10 - What Are the Chances?

Summary

The world is infused with chance. Random events have underlying probabilities. A fair flip of a coin has the same chance of landing heads as tails. In this chapter, we use linear algebra to analyze situations that involve randomness.

Down the Chute

Ever play Monopoly for several days? How often does this happen? How short a game is possible? These types of questions can be analyzed using matrices to determine such things as average and shortest game length. Let's try this with a few different games.

First, we will look at Chutes and Ladders, also known as Snakes and Ladders. Chutes and Ladders originated in India as a game of knowledge and was known as Jñána Chaupár. Landing on a virtue resulted in climbing a ladder toward the god Vishnu. Rather than sliding down a chute, the game had a player swallowed by a snake, which resulted in death and a new start. This game entered middle-class Victorian parlors of England in the nineteenth century as Snakes and Ladders. Board game pioneer Milton Bradley introduced the game as Chutes and Ladders in the United States in 1943 promoting it as the “improved new version of snakes and ladders, England's famous indoor sport.”
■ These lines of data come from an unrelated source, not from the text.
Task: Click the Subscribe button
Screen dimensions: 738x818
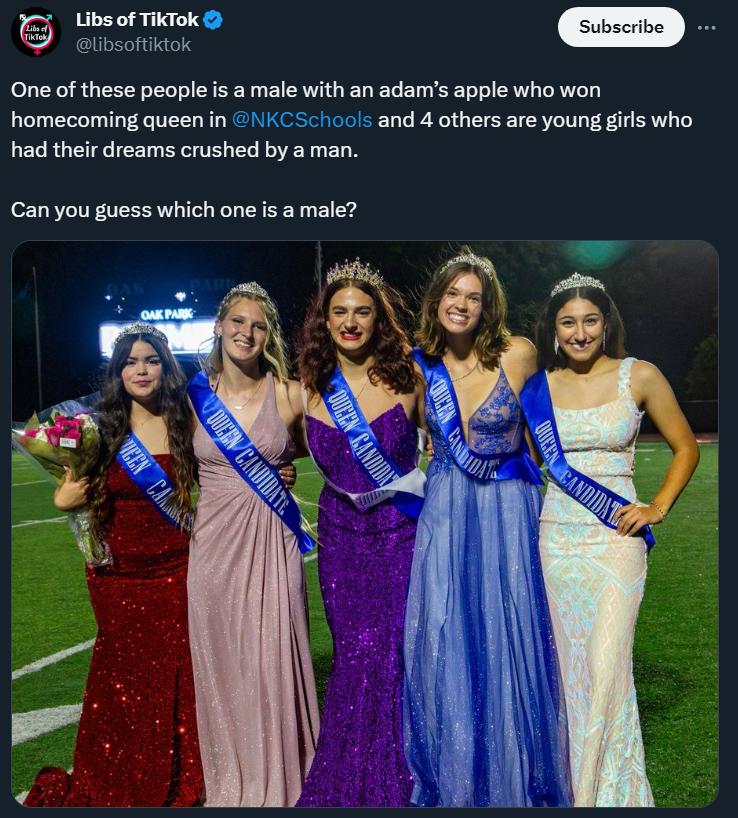Action: coord(621,27)
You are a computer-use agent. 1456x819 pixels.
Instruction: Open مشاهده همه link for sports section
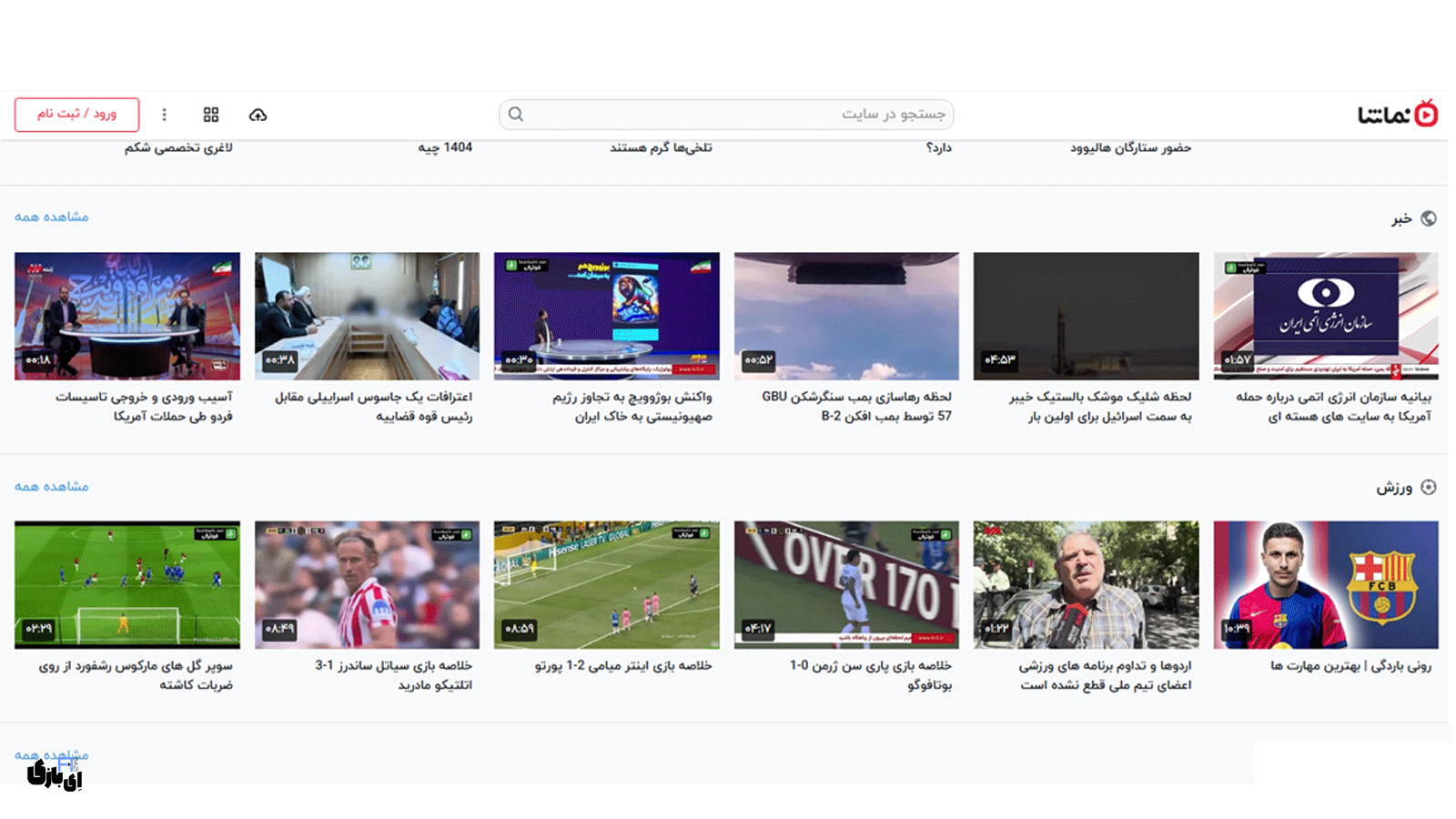(x=52, y=487)
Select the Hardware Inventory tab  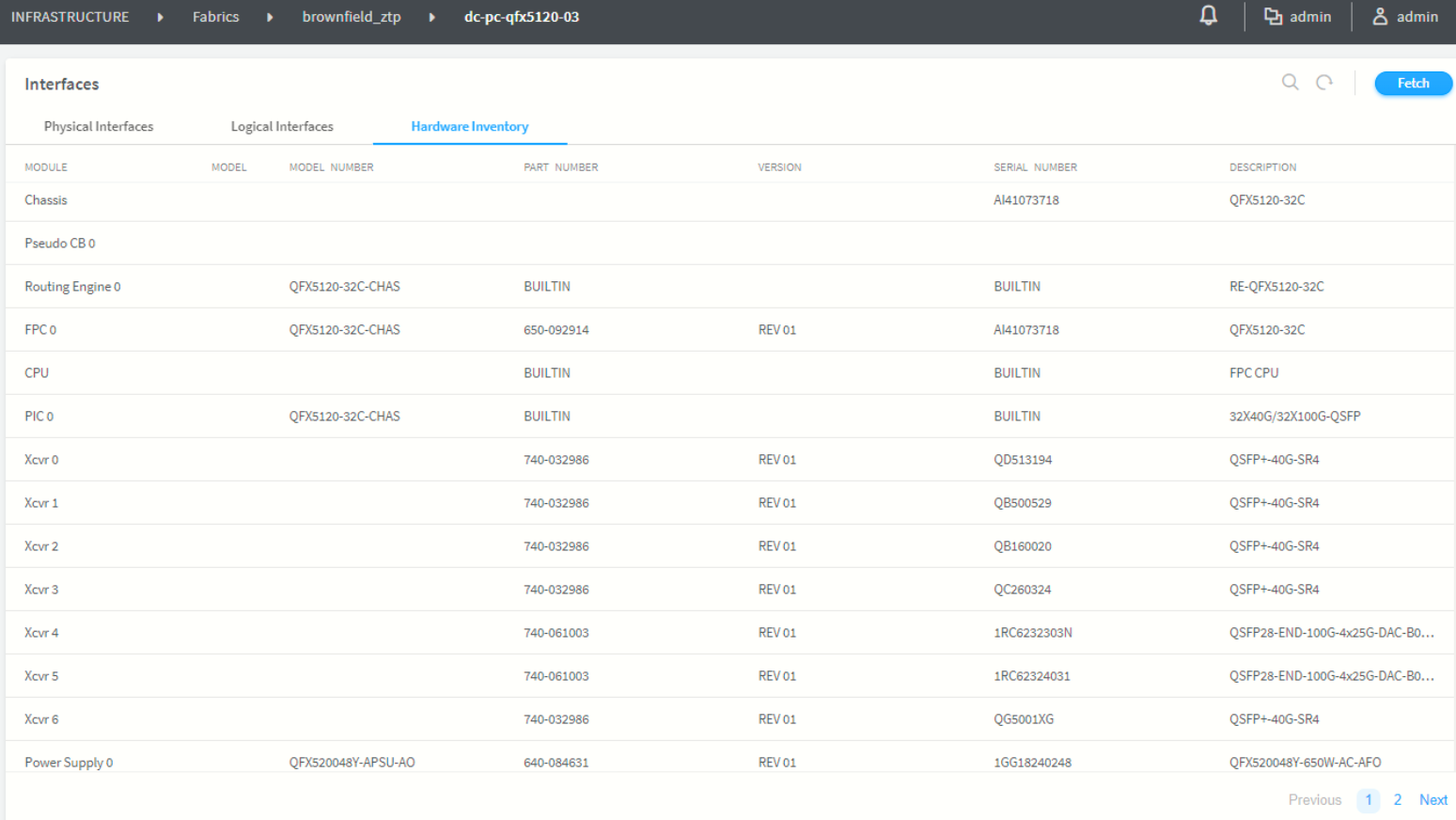[469, 126]
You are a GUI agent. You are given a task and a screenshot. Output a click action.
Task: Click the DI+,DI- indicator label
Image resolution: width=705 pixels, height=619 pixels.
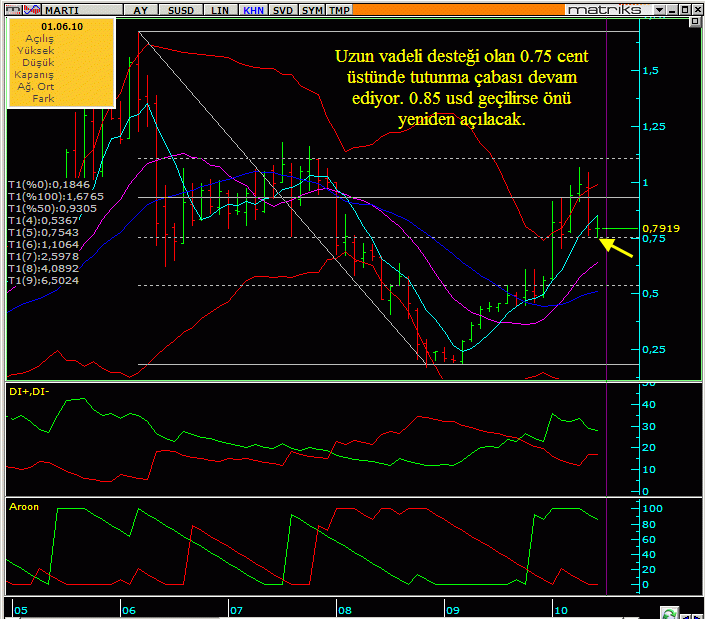coord(30,391)
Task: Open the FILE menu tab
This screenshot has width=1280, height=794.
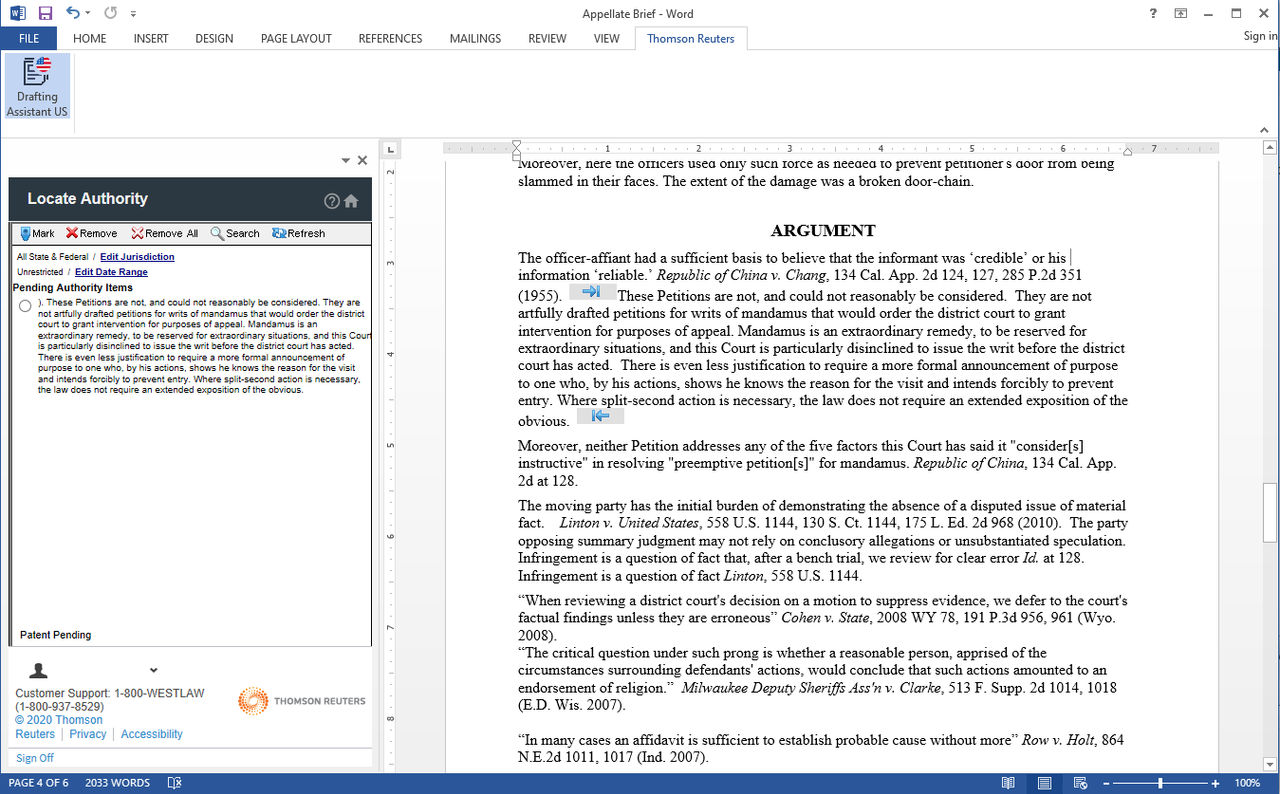Action: (x=29, y=38)
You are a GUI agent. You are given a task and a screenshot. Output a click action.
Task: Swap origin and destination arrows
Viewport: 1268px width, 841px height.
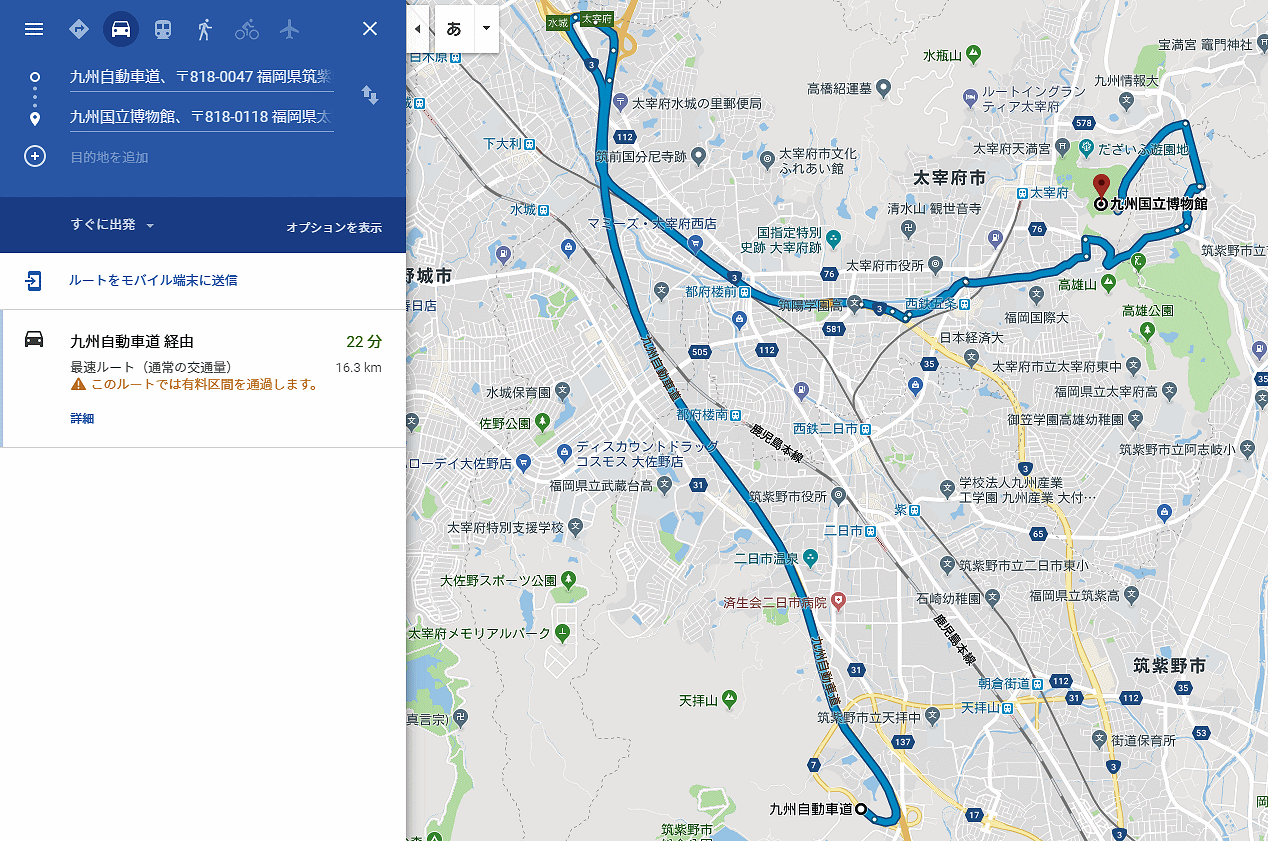click(x=370, y=95)
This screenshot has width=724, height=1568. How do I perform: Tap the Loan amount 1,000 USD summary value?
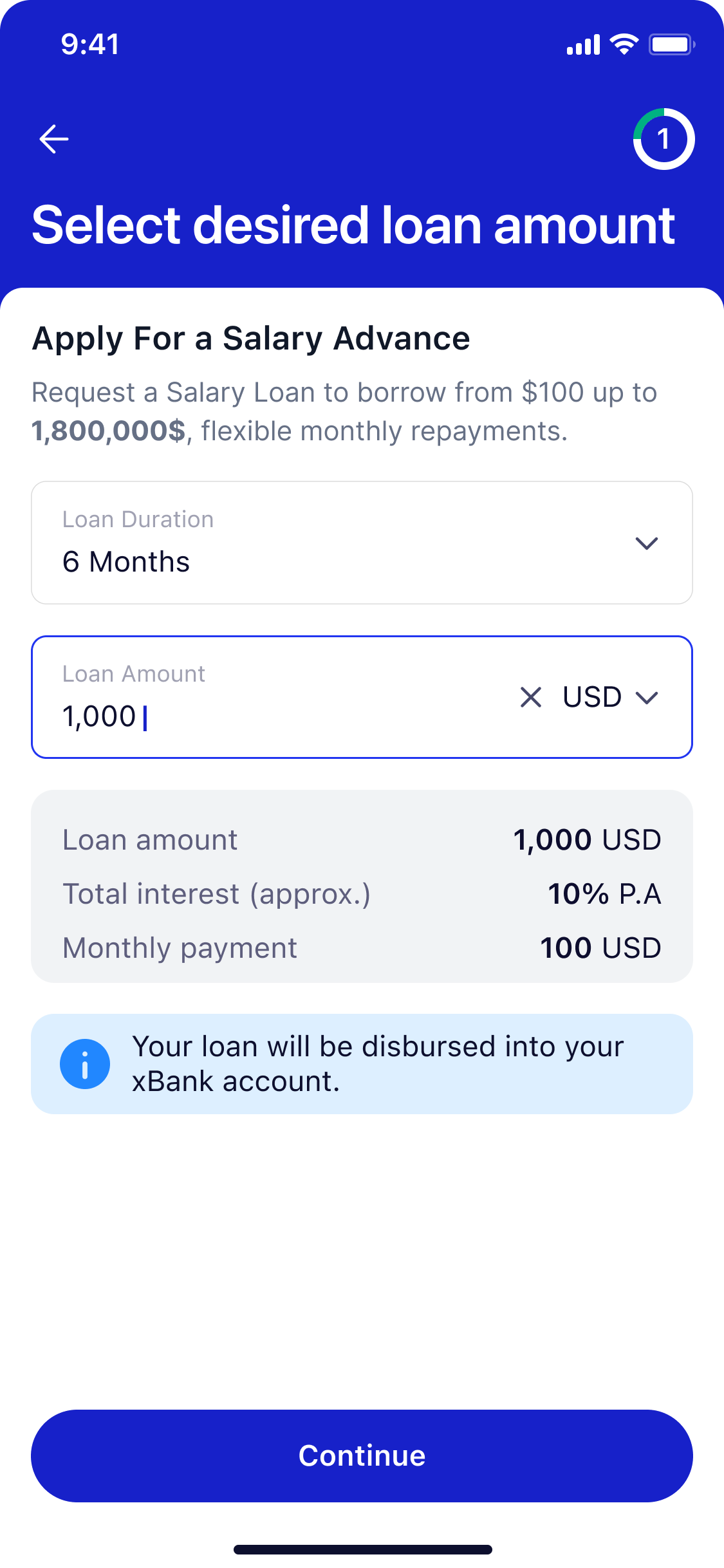click(x=587, y=840)
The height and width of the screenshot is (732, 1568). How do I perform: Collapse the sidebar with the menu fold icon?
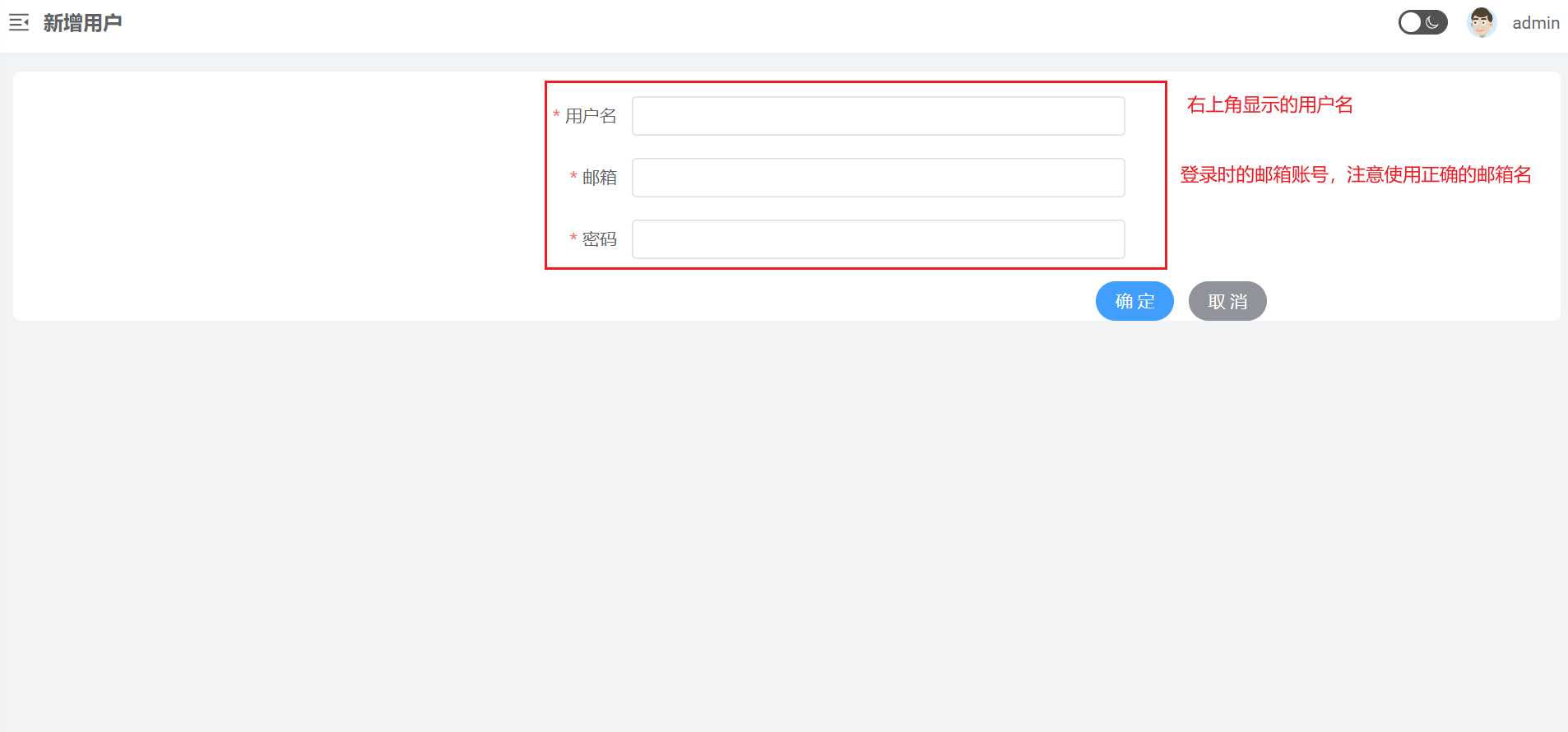pyautogui.click(x=19, y=23)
The game is played with two or more players on a board with numbered squares on a grid as seen in Figure 10.1. Players begin on the starting square and the first to reach the finish square wins. This journey from beginning to end is helped and hindered by ladders and chutes (or snakes) that appear on the board.

Let's see how linear algebra can aid us in analyzing the game. We'll look at a smaller game board to simplify the computations. We'll analyze the game board in Figure 10.2. The game starts on square 1. Reaching square 9 results in winning. On each turn, roll a die. If you roll 1 or 2, do not move and stay on your current square.